---------- Provided records
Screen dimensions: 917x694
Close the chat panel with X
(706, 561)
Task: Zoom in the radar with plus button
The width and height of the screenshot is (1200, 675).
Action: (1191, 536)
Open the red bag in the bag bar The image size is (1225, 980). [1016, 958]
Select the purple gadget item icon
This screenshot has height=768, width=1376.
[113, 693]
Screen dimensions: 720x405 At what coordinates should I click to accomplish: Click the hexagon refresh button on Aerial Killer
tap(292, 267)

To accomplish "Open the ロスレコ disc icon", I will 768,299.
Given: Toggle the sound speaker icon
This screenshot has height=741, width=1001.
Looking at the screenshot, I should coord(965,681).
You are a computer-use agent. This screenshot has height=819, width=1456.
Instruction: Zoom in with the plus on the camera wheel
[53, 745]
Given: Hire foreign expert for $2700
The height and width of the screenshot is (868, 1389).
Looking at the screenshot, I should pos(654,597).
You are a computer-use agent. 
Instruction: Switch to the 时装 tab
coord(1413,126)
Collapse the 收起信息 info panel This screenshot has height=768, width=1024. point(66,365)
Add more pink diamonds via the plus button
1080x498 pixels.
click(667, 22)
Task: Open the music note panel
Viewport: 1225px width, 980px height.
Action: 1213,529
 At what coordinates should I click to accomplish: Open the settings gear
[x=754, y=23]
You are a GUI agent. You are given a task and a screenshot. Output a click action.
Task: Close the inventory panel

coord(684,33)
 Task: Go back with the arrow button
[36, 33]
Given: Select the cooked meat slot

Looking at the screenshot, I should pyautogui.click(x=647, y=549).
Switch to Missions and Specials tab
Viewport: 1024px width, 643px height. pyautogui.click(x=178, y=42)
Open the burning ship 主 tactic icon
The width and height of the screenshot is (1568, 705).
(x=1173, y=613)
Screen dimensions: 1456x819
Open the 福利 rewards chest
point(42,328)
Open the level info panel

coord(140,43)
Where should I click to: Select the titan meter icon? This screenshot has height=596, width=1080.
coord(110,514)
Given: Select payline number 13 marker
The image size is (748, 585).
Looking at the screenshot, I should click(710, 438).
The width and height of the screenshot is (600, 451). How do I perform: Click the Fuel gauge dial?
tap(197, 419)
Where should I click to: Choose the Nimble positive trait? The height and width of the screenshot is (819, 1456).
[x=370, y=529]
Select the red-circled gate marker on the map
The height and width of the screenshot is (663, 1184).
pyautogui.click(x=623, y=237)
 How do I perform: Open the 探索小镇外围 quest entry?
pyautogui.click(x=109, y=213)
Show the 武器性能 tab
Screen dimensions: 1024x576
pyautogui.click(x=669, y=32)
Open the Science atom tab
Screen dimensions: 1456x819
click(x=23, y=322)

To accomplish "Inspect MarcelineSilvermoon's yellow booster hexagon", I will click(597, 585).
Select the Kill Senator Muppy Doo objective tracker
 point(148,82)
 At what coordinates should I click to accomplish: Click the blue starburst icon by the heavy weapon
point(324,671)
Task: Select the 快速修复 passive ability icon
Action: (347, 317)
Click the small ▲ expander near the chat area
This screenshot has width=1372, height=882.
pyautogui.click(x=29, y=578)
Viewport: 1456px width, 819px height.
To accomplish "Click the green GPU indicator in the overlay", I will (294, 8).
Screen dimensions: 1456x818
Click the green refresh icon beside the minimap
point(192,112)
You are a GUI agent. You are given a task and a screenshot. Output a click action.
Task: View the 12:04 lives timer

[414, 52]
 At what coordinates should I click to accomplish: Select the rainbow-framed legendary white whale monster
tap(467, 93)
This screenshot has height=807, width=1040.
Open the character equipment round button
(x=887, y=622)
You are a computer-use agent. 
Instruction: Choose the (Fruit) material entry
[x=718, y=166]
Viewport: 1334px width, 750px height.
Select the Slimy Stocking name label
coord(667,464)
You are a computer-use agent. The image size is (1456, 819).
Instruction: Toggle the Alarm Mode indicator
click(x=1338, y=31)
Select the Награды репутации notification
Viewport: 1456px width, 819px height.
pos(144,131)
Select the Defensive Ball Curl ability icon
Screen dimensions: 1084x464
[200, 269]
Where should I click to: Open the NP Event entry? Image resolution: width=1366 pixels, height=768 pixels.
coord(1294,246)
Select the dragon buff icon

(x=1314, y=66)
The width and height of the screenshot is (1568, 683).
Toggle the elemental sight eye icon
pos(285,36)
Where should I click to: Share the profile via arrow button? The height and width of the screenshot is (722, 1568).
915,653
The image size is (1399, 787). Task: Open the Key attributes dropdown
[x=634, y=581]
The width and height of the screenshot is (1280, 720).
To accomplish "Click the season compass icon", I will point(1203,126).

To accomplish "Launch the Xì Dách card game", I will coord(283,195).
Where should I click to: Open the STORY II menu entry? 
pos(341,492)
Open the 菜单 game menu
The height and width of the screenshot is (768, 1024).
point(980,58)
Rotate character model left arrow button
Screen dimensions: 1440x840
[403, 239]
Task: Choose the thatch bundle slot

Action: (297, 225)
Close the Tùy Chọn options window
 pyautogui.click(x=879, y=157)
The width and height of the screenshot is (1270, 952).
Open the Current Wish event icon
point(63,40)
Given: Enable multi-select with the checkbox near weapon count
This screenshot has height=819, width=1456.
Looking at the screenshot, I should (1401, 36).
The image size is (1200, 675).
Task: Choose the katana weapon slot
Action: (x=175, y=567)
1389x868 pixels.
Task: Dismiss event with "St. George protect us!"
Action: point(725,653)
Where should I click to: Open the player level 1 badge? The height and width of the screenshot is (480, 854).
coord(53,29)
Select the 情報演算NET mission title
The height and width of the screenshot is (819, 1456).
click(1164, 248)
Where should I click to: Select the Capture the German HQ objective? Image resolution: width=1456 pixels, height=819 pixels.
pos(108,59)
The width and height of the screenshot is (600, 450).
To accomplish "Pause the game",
--------------------
§ To do:
Report every line of the material above that contains the string "coordinates".

§ Expected answer:
Screen dimensions: 720x405 At what coordinates should I click to accomplish: Click the hexagon refresh button on Aerial Killer
 At what coordinates should I click to accomplish: Open the settings gear
 At what coordinates should I click to accomplish: Click the blue starburst icon by the heavy weapon
 At what coordinates should I click to accomplish: Select the rainbow-framed legendary white whale monster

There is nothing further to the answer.